◆ Extracted records
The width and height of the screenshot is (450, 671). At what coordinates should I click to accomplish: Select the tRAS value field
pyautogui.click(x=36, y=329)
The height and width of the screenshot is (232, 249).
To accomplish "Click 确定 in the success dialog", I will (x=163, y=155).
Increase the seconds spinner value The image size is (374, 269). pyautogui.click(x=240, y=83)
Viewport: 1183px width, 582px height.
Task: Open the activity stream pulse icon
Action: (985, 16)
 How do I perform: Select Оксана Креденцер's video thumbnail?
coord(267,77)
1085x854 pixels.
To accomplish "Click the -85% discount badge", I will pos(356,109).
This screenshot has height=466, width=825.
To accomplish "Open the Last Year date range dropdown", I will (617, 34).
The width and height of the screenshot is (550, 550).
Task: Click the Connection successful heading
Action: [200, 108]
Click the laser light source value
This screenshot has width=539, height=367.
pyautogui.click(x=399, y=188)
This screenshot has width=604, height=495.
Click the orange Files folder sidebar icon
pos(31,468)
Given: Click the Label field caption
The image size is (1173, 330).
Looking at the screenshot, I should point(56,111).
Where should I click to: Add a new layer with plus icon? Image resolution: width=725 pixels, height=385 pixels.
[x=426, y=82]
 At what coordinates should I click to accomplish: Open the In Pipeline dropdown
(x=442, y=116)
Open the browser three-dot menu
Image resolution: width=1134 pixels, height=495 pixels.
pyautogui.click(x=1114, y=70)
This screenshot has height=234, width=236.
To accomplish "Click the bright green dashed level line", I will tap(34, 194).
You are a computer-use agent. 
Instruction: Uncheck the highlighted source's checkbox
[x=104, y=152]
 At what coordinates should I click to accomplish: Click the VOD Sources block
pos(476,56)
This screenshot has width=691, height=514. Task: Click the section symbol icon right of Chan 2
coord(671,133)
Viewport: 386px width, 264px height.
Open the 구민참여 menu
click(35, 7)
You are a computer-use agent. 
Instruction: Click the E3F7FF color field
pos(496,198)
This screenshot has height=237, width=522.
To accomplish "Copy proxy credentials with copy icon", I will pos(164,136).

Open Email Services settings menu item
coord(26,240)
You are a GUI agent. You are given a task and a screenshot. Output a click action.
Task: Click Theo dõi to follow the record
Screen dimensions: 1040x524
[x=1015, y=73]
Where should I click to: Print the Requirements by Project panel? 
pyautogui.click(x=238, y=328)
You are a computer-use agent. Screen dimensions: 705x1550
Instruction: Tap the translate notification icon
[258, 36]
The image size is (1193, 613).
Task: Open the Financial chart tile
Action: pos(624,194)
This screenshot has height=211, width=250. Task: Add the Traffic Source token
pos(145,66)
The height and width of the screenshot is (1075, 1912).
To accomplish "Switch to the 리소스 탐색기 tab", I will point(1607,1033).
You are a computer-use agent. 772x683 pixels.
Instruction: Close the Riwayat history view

◆ What the exercise asks
Repeat every line of the data above verbatim, keeping each line in its original order.

◆ Task answer
The width and height of the screenshot is (450, 671). At what coordinates should I click to accomplish: Select the tRAS value field
pyautogui.click(x=36, y=329)
The height and width of the screenshot is (232, 249).
To accomplish "Click 确定 in the success dialog", I will (x=163, y=155).
Increase the seconds spinner value The image size is (374, 269). pyautogui.click(x=240, y=83)
Viewport: 1183px width, 582px height.
Task: Open the activity stream pulse icon
Action: (985, 16)
 How do I perform: Select Оксана Креденцер's video thumbnail?
coord(267,77)
1085x854 pixels.
To accomplish "Click the -85% discount badge", I will pos(356,109).
This screenshot has height=466, width=825.
To accomplish "Open the Last Year date range dropdown", I will (617, 34).
The width and height of the screenshot is (550, 550).
Task: Click the Connection successful heading
Action: [200, 108]
Click the laser light source value
This screenshot has width=539, height=367.
pyautogui.click(x=399, y=188)
This screenshot has width=604, height=495.
Click the orange Files folder sidebar icon
pos(31,468)
Given: Click the Label field caption
The image size is (1173, 330).
Looking at the screenshot, I should point(56,111).
Where should I click to: Add a new layer with plus icon? Image resolution: width=725 pixels, height=385 pixels.
[x=426, y=82]
 At what coordinates should I click to accomplish: Open the In Pipeline dropdown
(x=442, y=116)
Open the browser three-dot menu
Image resolution: width=1134 pixels, height=495 pixels.
pyautogui.click(x=1114, y=70)
This screenshot has height=234, width=236.
To accomplish "Click the bright green dashed level line", I will tap(34, 194).
You are a computer-use agent. 
Instruction: Uncheck the highlighted source's checkbox
[x=104, y=152]
 At what coordinates should I click to accomplish: Click the VOD Sources block
pos(476,56)
This screenshot has width=691, height=514. Task: Click the section symbol icon right of Chan 2
coord(671,133)
Viewport: 386px width, 264px height.
Open the 구민참여 menu
click(35, 7)
You are a computer-use agent. 
Instruction: Click the E3F7FF color field
pos(496,198)
This screenshot has height=237, width=522.
To accomplish "Copy proxy credentials with copy icon", I will pos(164,136).

Open Email Services settings menu item
coord(26,240)
You are a GUI agent. You are given a task and a screenshot. Output a click action.
Task: Click Theo dõi to follow the record
Screen dimensions: 1040x524
[x=1015, y=73]
Where should I click to: Print the Requirements by Project panel? 
pyautogui.click(x=238, y=328)
You are a computer-use agent. Screen dimensions: 705x1550
Instruction: Tap the translate notification icon
[258, 36]
The image size is (1193, 613).
Task: Open the Financial chart tile
Action: pos(624,194)
This screenshot has height=211, width=250. Task: Add the Traffic Source token
pos(145,66)
The height and width of the screenshot is (1075, 1912).
To accomplish "Switch to the 리소스 탐색기 tab", I will point(1607,1033).
You are a computer-use agent. 772x683 pixels.
Instruction: Close the Riwayat history view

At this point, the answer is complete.